Your assignment
Using the records below, repeat exactly the lines from the one holding "Newer Post (103, 1139)" through the one holding "Post Comments (Atom) (144, 1150)", both ends included, and no others.

Material supplied
***
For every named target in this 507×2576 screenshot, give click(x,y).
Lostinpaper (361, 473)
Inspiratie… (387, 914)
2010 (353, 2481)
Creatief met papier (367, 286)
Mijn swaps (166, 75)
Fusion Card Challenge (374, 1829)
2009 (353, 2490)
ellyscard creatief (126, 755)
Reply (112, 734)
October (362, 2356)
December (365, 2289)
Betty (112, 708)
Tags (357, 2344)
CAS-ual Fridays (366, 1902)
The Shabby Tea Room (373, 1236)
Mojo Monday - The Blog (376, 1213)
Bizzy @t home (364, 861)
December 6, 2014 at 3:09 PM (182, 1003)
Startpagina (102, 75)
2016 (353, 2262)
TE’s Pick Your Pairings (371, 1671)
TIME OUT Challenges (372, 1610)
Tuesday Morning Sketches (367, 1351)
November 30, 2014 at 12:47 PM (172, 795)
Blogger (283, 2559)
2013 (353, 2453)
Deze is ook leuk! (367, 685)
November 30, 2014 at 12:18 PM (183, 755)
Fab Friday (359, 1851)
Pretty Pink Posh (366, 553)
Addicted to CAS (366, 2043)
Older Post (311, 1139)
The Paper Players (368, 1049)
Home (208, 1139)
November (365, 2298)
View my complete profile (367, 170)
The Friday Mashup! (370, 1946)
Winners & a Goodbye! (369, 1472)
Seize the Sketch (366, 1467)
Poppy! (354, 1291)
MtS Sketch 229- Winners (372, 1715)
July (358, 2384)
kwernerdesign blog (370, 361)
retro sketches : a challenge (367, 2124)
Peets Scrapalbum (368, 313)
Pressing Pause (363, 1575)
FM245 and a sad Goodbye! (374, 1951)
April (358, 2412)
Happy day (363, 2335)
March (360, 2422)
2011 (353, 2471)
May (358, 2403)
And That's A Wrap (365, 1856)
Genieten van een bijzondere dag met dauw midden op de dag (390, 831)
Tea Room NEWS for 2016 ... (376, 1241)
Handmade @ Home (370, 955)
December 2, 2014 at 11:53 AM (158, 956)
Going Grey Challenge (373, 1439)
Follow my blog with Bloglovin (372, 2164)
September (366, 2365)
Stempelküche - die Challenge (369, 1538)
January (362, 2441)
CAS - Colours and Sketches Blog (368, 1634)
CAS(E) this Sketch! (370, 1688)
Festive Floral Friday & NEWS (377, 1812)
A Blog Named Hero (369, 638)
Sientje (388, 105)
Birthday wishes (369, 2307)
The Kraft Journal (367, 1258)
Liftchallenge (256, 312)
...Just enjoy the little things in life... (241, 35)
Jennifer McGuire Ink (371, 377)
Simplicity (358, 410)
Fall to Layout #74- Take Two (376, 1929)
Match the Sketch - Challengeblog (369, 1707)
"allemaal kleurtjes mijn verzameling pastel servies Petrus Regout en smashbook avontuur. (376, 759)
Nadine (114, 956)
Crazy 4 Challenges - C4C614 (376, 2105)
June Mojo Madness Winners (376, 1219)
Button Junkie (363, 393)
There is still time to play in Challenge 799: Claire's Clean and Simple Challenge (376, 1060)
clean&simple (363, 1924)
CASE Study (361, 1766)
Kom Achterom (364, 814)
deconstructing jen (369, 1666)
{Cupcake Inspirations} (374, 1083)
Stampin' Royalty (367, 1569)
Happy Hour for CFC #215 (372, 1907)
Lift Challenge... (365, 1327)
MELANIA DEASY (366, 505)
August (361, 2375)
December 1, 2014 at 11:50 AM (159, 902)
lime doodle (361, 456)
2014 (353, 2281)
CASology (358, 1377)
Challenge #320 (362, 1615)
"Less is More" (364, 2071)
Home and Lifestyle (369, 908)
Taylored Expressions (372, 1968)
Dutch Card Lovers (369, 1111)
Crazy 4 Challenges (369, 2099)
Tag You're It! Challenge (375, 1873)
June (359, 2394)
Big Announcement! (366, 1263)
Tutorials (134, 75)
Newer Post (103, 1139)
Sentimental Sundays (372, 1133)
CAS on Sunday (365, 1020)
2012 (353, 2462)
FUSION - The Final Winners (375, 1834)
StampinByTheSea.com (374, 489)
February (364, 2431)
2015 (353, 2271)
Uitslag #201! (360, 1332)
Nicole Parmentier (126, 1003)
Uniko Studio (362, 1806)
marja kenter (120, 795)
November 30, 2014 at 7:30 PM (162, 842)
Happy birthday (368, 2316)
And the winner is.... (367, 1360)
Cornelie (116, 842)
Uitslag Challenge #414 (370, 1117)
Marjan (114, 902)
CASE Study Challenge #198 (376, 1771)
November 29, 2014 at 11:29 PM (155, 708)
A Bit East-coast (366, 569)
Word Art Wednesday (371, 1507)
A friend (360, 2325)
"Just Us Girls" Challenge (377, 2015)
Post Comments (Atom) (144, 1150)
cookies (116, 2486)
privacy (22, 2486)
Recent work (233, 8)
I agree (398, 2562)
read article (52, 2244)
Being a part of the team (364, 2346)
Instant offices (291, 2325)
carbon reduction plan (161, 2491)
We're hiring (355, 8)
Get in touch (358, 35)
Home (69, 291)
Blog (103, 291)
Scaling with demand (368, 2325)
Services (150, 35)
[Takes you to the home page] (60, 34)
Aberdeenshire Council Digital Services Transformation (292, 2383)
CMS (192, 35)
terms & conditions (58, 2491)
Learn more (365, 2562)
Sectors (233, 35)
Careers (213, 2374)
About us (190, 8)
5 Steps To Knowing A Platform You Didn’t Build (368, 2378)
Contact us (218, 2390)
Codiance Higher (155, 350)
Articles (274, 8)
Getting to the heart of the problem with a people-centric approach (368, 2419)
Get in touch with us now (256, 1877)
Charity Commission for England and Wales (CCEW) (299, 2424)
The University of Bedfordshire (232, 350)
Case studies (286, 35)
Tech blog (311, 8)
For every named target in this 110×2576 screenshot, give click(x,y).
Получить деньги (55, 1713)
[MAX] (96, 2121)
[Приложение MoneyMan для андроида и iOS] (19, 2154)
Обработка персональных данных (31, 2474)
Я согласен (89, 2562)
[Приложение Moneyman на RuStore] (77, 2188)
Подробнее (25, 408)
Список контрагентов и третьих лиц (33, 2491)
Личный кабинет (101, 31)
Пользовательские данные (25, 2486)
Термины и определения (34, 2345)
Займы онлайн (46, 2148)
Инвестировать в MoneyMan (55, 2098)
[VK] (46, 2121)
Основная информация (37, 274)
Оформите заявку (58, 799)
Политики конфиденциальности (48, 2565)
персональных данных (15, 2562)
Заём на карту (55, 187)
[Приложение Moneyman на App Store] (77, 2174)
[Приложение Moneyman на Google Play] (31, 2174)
***
The answer
Newer Post (103, 1139)
Sentimental Sundays (372, 1133)
CAS on Sunday (365, 1020)
2012 (353, 2462)
FUSION - The Final Winners (375, 1834)
StampinByTheSea.com (374, 489)
February (364, 2431)
2015 (353, 2271)
Uitslag #201! (360, 1332)
Nicole Parmentier (126, 1003)
Uniko Studio (362, 1806)
marja kenter (120, 795)
November 30, 2014 at 7:30 PM (162, 842)
Happy birthday (368, 2316)
And the winner is.... (367, 1360)
Cornelie (116, 842)
Uitslag Challenge #414 (370, 1117)
Marjan (114, 902)
CASE Study Challenge #198 (376, 1771)
November 29, 2014 at 11:29 PM (155, 708)
A Bit East-coast (366, 569)
Word Art Wednesday (371, 1507)
A friend (360, 2325)
"Just Us Girls" Challenge (377, 2015)
Post Comments (Atom) (144, 1150)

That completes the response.